Savannah Resources raises $10M for Europe’s biggest lithium project

Savannah Resources raises $8m for Portugal lithium projectThe Grandao pit, tailing storage facility and and former processing plant area. (Image courtesy of Savannah Resources.)

Savannah Resources (AIM: SAV) said on Friday it had raised £6.1 million ($10.4 million) through equity, which allows it to move forward with its Barroso lithium project in Portugal, slated to be western Europe’s largest mine of the battery metal.

The company fetched £2.4 million through the placing of 51.2 million shares at 4.67 pence each, alongside £3.7 million through the subscription of 79.2 million shares at the same price.

CEO Dale Ferguson said Savannah now has the monetary reserves available to complete the feasibility study drilling program, the resource estimate upgrade and other work, including processing plant and infrastructure design.

Savannah Resources is also progressing on the permits front. It received in May the environmental impact assessment  from the Portuguese government, which the company had hoped to secure last year, but it got caught up in red tape.
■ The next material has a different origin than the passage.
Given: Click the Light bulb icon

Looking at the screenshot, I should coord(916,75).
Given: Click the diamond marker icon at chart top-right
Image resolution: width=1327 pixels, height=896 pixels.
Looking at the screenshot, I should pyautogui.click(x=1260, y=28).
The company acquired a 75% interest in the lithium project in May 2017, maintaining a fast paced development approach since. The 2022 parliamentary election in Portugal, Savannah chairman Matthew King said, impacted the timing of the assessment as meetings with government officials were postponed.

Barroso is expected to help Europe reduce its dependence on fossil fuels and speed up its “green transition.”

The company also plans to significantly cut the project’s direct (or Scope 1) emissions to zero. Indirect emissions (or Scope 2), which are those tied to inputs a miner purchases, could be lowered by 54% from the original 2019 forecast, thanks to a potential reduction in the plant’s power requirement.

The project holds a resource estimate of 27 million tonnes of lithium with over 285,900 tonnes contained lithium oxide (Li2O), at an average grade of 1.06% Li2O, which the company believes to be enough to supply a “material proportion” of Europe’s lithium demand over the coming decades.

The mine will also yield a feldspar and quartz co-product used in the ceramics industry, which will be sold to customers locally and in neighbouring Spain.

Portugal, already Europe’s top lithium producer, accounts for about 11% of the global market, but its output is entirely used to make ceramics and glassware, which is why Europe relies on lithium imports from Latin America’s Lithium Triangle, as well from Australia and China.